Prompt A: In the NCLAT report, reproduce the passage word for word, beginning at the words "An agreement was" and stopping after "Appellant demanding payment.".
Prompt B:
Answer these questions from the NCLAT report:
(i) Which bench of the National Company Law Tribunal passed the order dated 22nd February, 2022?
(ii) Under which section of the Insolvency and Bankruptcy Code was the Ministry of Corporate Affairs notification of 18th November 2019 issued?
(iii) What type of company is the Appellant described as in the agreement with JFIL?

NCLAT: Financial Service Provider Having Asset Value of Rs.500 crore or More can only Proceed for Insolvency and Liquidation

The National Company Law Appellate Tribunal (NCLAT), New Delhi, by its division bench of Justice Ashok Bhushan (Chairperson)

By: :  Anjali Verma
Update: 2023-02-10 11:45 GMT

NCLAT: Financial Service Provider Having Asset Value of Rs.500 crore or More can only Proceed for Insolvency and Liquidation The National Company Law Appellate Tribunal (NCLAT), New Delhi, by its division bench of Justice Ashok Bhushan (Chairperson) and Barun Mitra (Technical Member) observed, Financial Service Providers can be brought under the insolvency code for the purpose of...


NCLAT: Financial Service Provider Having Asset Value of Rs.500 crore or More can only Proceed for Insolvency and Liquidation

The National Company Law Appellate Tribunal (NCLAT), New Delhi, by its division bench of Justice Ashok Bhushan (Chairperson) and Barun Mitra (Technical Member) observed, Financial Service Providers can be brought under the insolvency code for the purpose of their insolvency and liquidation if the Central Government deems fit after consultation with the financial sector regulator. It held, Notification dated 18th November 2019 issued by the Ministry of Corporate Affairs (MCA), is within the exercise of power under Section 227 of the Insolvency and Bankruptcy Code, 2016 (IBC) by which Financial Service Providers have been brought into the insolvency and liquidation proceedings.

The bench was hearing three Appeals filed by the appellant- Shapoorji Pallonji Finance Pvt. Ltd. against the respondent- Rekha Singh against same order dated 22nd February, 2022 passed by the Adjudicating Authority (National Company Law Tribunal), Jaipur Bench.

An agreement was executed between one Jumbo Finvest (India) Ltd. ("JFIL," Financial Service Provider) and the Appellant (Non-Banking Finance Company) under which a facility was provided by the Appellant. The facility agreement provided for security. The Respondents thereafter issued a deed of personal guarantee in favour of the Appellant. JFIL delayed repayments of the amount disbursed to it. A recall notice was sent to Respondents along with JFIL by the Appellant demanding payment.

The Respondents contended that the application under Section 95 of the IBC was not maintainable against the personal guarantors. NCLT concurred with the view of the Respondents and dismissed the petitions.

The Appellant argued that the NCLT did not pursued the last balance sheet of JFIL in the right manner and hence it concluded that JFIL was not covered under the definition of a Corporate Person. It was contended that since the total assets of JFIL were more than Rs. 500 crore, the Section 95 application would be maintainable against the personal guarantors.

Supplied material:

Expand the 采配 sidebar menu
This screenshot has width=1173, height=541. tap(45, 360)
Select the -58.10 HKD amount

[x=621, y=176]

Problem solution A:
An agreement was executed between one Jumbo Finvest (India) Ltd. ("JFIL," Financial Service Provider) and the Appellant (Non-Banking Finance Company) under which a facility was provided by the Appellant. The facility agreement provided for security. The Respondents thereafter issued a deed of personal guarantee in favour of the Appellant. JFIL delayed repayments of the amount disbursed to it. A recall notice was sent to Respondents along with JFIL by the Appellant demanding payment.

Problem solution B:
(i) The Jaipur Bench
(ii) Section 227
(iii) A Non-Banking Finance Company